As described above, the membrane power generation device (lO) expanded and attached to the valley base (19) will naturally be subjected to the force of the wind. However, this 112 idle power generator (1
0) is 119 each! body H+), transparent film (12)
, the substrate (14a) of the solar cell (14) and each #11 (
18) are all flexible, so even if they move somewhat awkwardly, this will not impair their function as a power generating device. Particularly, the solar cell module (17) in which a plurality of solar cells (14) are fabricated is Even if the position changes, each connection (15
) is 9J, each sun 'i'Li: rtl (14
) is designed to ensure that the functionality of the device is not impaired. Also, Taiyo'Kamiike Mozoyur (17
) is housed in such a way that the IIA body (11:' and transparent) in the space (]3) and the stretcher in the f lume (12) are not mechanically connected, so they cannot be stretched. No damage. Therefore, it can also be said that this membrane power generation device (10) has excellent durability.

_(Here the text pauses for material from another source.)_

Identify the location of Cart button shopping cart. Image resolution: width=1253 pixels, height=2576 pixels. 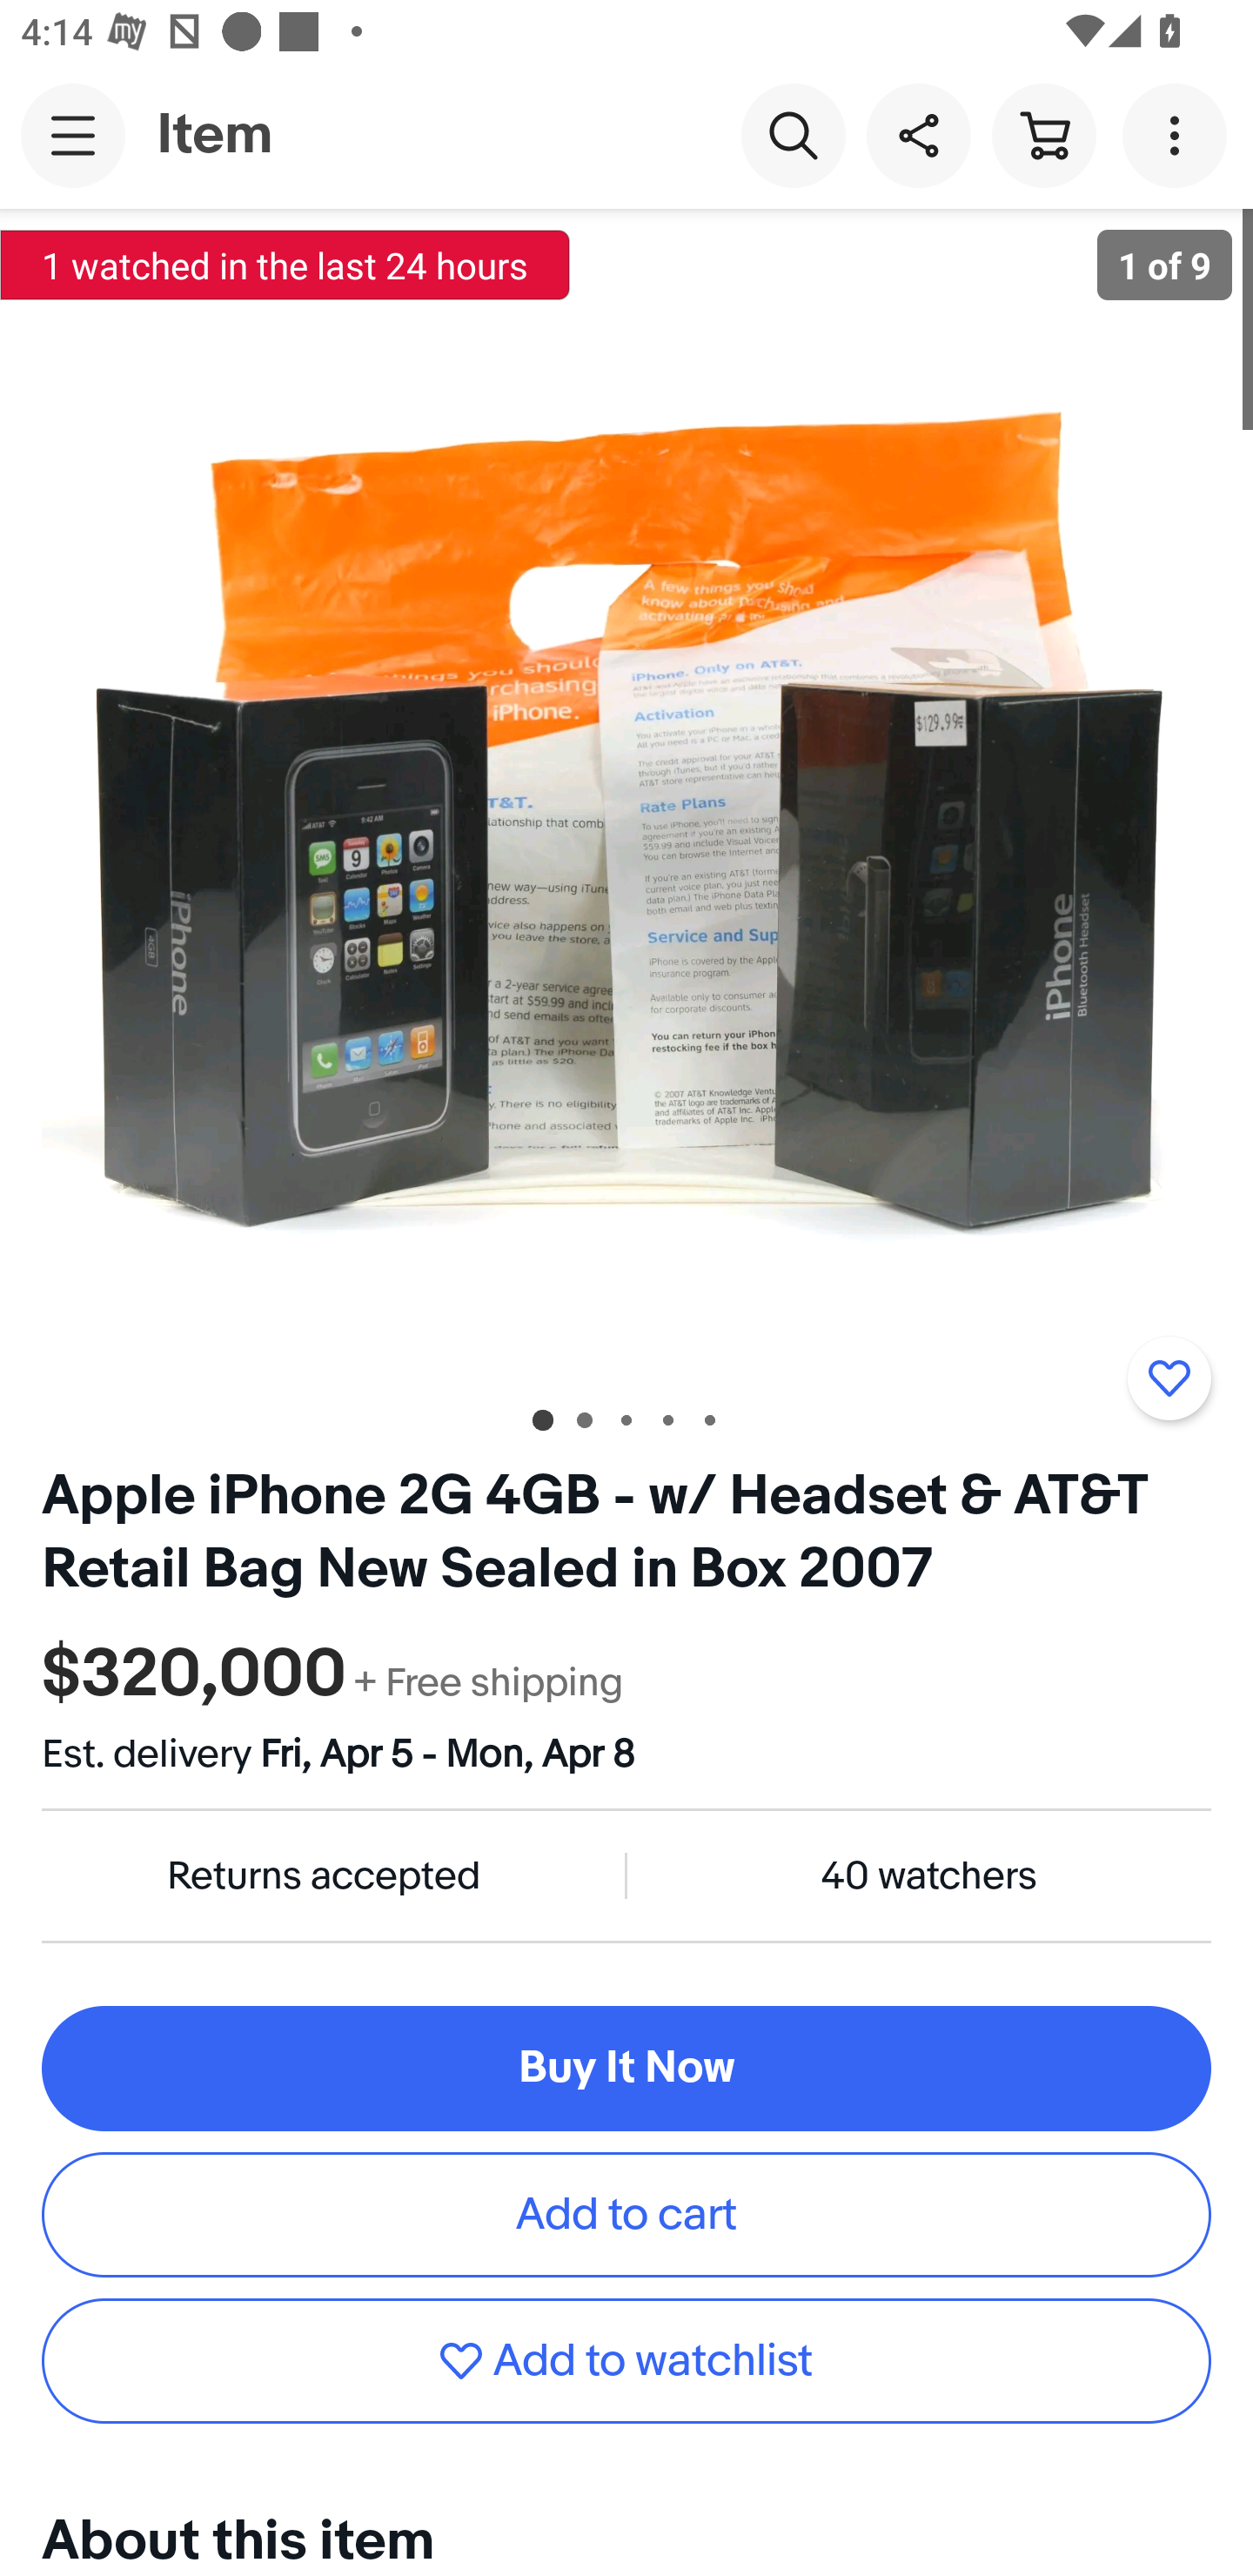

(Summary) As detailed above, in the present invention, as exemplified in the above embodiment, solar cells are attached to a membrane body having df flexibility, each solar cell is electrically connected, and ,
The feature lies in the fact that the membrane is formed by expanding it, which not only makes it highly durable, but also makes it possible to create solar cells that are extremely easy to install and can be manufactured at low cost. It is possible to provide a membrane power generation device using the above method.

[Brief explanation of drawings]

Fig. 1 is a perspective view of a membrane power generation device according to the present invention, Fig. 2 is a partially enlarged perspective view showing the lower part of Fig. 1, and Fig. 3 is a partially enlarged perspective view showing the yellow part of Fig. 2-. Figure 4 is the IV of Figure 3.
FIG. 5 is a partially enlarged vertical sectional view taken along line -IV, and a perspective view showing the solar cell module. Explanation of symbols 1O... Membrane power generation device, 11... Membrane body, 12...
Transparent film, 13... Space, 14... Solar cell,
14a... Board, 15... Connection, 16... Connector, 17... Solar cell module. Patent applicant Taiyo Kogyo Co., Ltd. Agent

Claims (1)

[Claims] A solar cell is attached to the membrane body 1- which has flexibility, and each solar cell is electrically connected to the membrane body +M.
A membrane power generation device using a solar cell, characterized in that it is formed by opening.